Pois sim, claramente, os dois primeiros gols da partida foram as duas diabruras que o Tricolor de Lábios Roxos dissera que iria aprontar no jogo de hoje. Mas, independentemente da intervenção sobrenatural, presente até mesmo na mais rastaquera das peladas, o Flu, após levar o primeiro gol, começou a tomar conta do jogo... e não largou mais a mão do leme da nau até o final do embate. Contudo, um nome foi o responsável por esse controle, pela orquestração, pela movimentação geral dos combatentes, ditando o ritmo de batuta na mão. Sim, pois tínhamos em campo um tipo de craque que não existe mais no futebol pós-moderno: o regisseur de todos os instrumentos/ jogadores em campo, inclusive dos que emitem sons adversários em contraponto: Deco, o gênio, o mago, o maestro, o xamã supremo da tribo tricolor.
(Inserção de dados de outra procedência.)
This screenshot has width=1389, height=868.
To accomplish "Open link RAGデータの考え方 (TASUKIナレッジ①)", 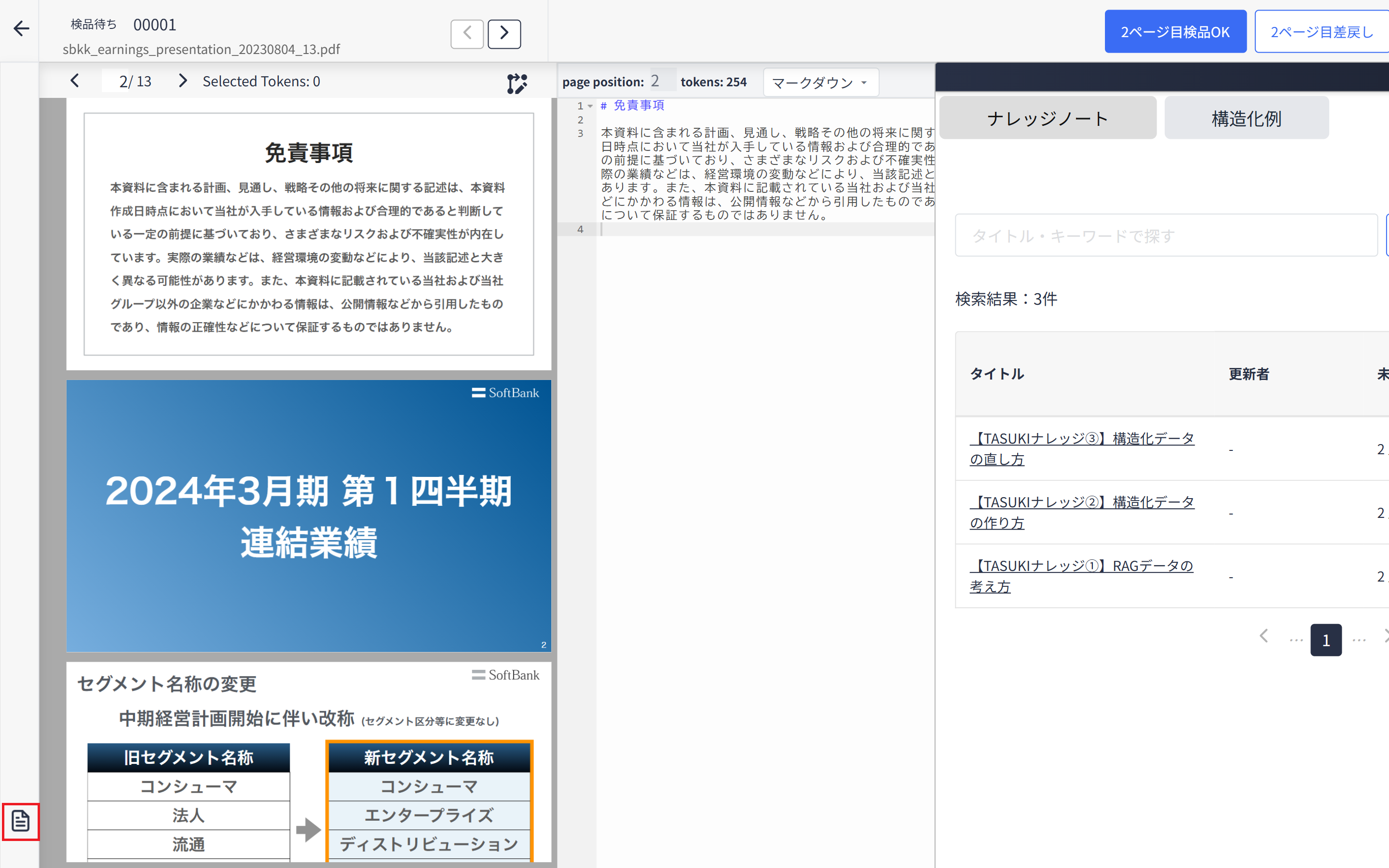I will (1081, 576).
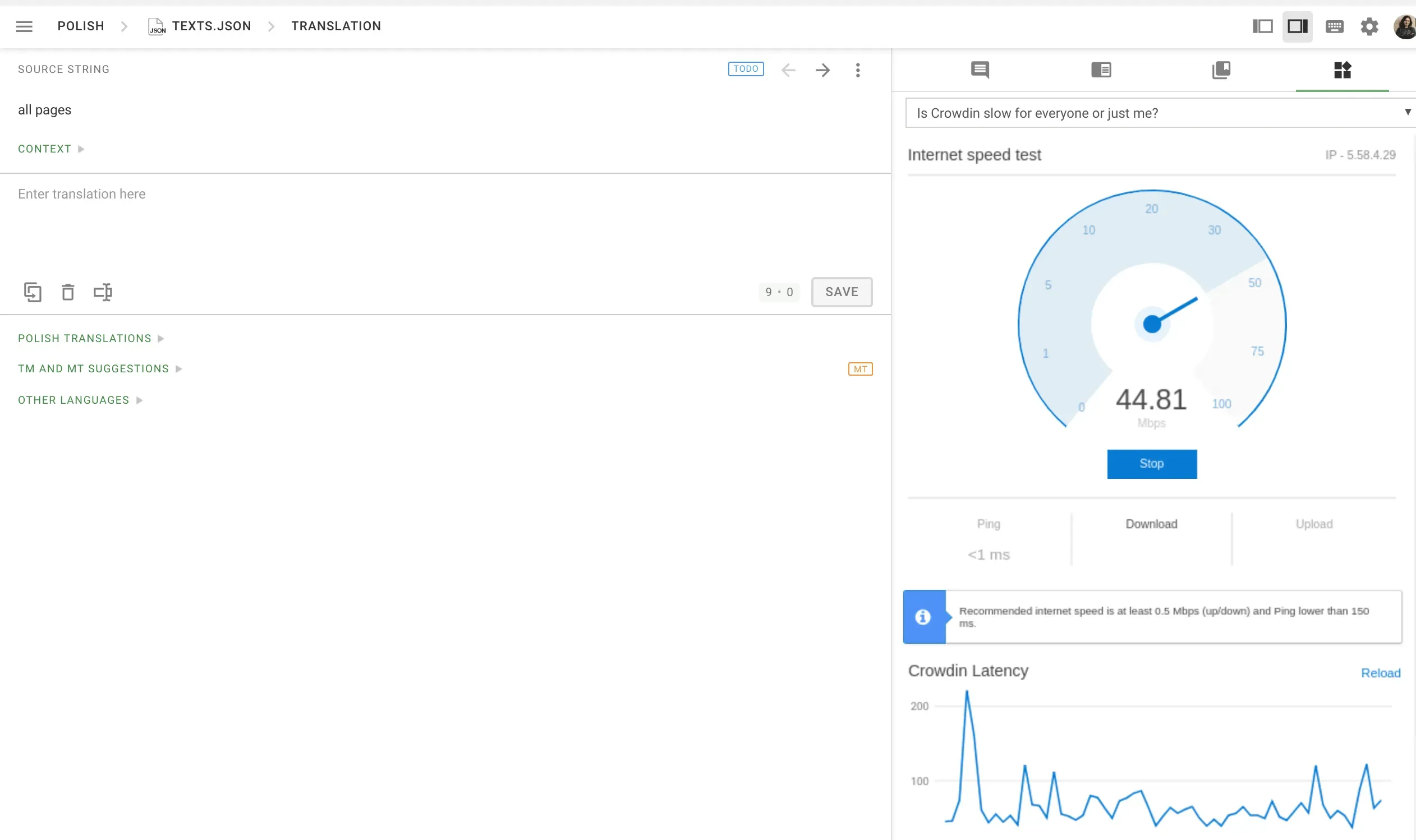Open editor settings gear
The height and width of the screenshot is (840, 1416).
coord(1369,26)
Deco é uma síntese entre Didi e Ademir da Guia, entre Gerson e Carlos Alberto Pintinho. Um cracaço que molda as jogadas como um escultor, trabalhando cada lance com a calma do artesão. Além disso, tem o tempo da ampulheta nos pés, conduz com categoria incomum a andadura, a música das jogadas. Não tem pressa. Mas precisão. Não se afoba, não dá chutão. Pensa. A bola grudada nos seus pés. Pensa e age no momento exato: um leão atacando, um samurai desferindo golpes impiedosos, quando é o momento da investida fatal. Como fazia falta ao atual esporte bretão um jogador desse naipe, com domínio poético-musical geral da peleja! Ainda bem que Deco se recuperou das seguidas lesões e continua desfilando categoria, exuberante, pelos palcos/ gramados brasileiros!

E foi de uma dessas movimentações melódicas dos passes de Deco que saiu o gol de desempate. O Mago colocou uma bola deslizante, seca e geométrica, entre dois botafoguenses - que a viram passar sem entender quase nada -, para Sóbis ficar cara a cara com Jefferson. O atacante ainda teve a pachorra de passar a redonda para a perna esquerda, antes de colocá-la no ângulo direito do goalkeeper, de modo indefensável. O terceiro gol saiu de um lançamento do aprendiz de feitiço Tiago Neves, que, seguindo os passos do mestre Deco, fez um lançamento, da meia-direita do ataque tricolor, em diagonal para Sóbis - ele outra vez - driblar o goleiro, quase perder o ângulo da meta, mas, com faro de gol, colocar a bola nas redes, deixando o zagueiro desolado, caído no chão. O quarto, que fechou a tampa do caixão botafoguense, e pode ter selado o destino da taça deste ano na direção da sala de troféus tricolores, saiu de uma linha de passes magistral: Deco enfia uma bola reta, frontal para Sóbis que, de letra, a desvia para Fred; este dá um passe de bandeja, doce, doce, para o garoto Marco Júnior, nova pérola de Xerém, colocá-la, direta, firme, no fundo das redes... uma pintura de linhas cubo-futuristas!

Ao final do jogo, eufórico, transformando todos os torcedores tricolores em companheiros tribais de priscas eras, encontro a Viúva Botafoguense de braços dados com o Tricolor de Lábios Roxos. Ambos estavam felizes, preparados para uma festa qualquer, onde, certamente, haveria muito charleston e muita Chandon. Estranhei a alegria da Viúva, mesmo após a derrota, mas resolvi me calar. Apenas abracei-os, comovido por vê-los juntos outra vez. A Melindrosa, então, soltou o verbo: “Sr. Nelson, o jogo de hoje foi uma fatalidade, mas o Botafogo não está morto! Podemos muito bem reverter o resultado na próxima partida!” Claro, claro, respondi compreensivo. Ela continuou: “Estamos indo para o Lamas, vem com a gente? Não esqueci de nossa aposta! Hoje é tudo por minha conta!” E saiu andando serelepe, com seu passo de foxtrote, à procura de um táxi. O Tricolor de Lábios Roxos, já com outra garrafa de vinho na mão, chegou mais perto de mim e, em tom confessional, sussurrou: “Não posso ficar mais, tenho que ir! Cuida bem de minha amada adorada! E não fala nada para ela não, mas a Taça já é nossa!”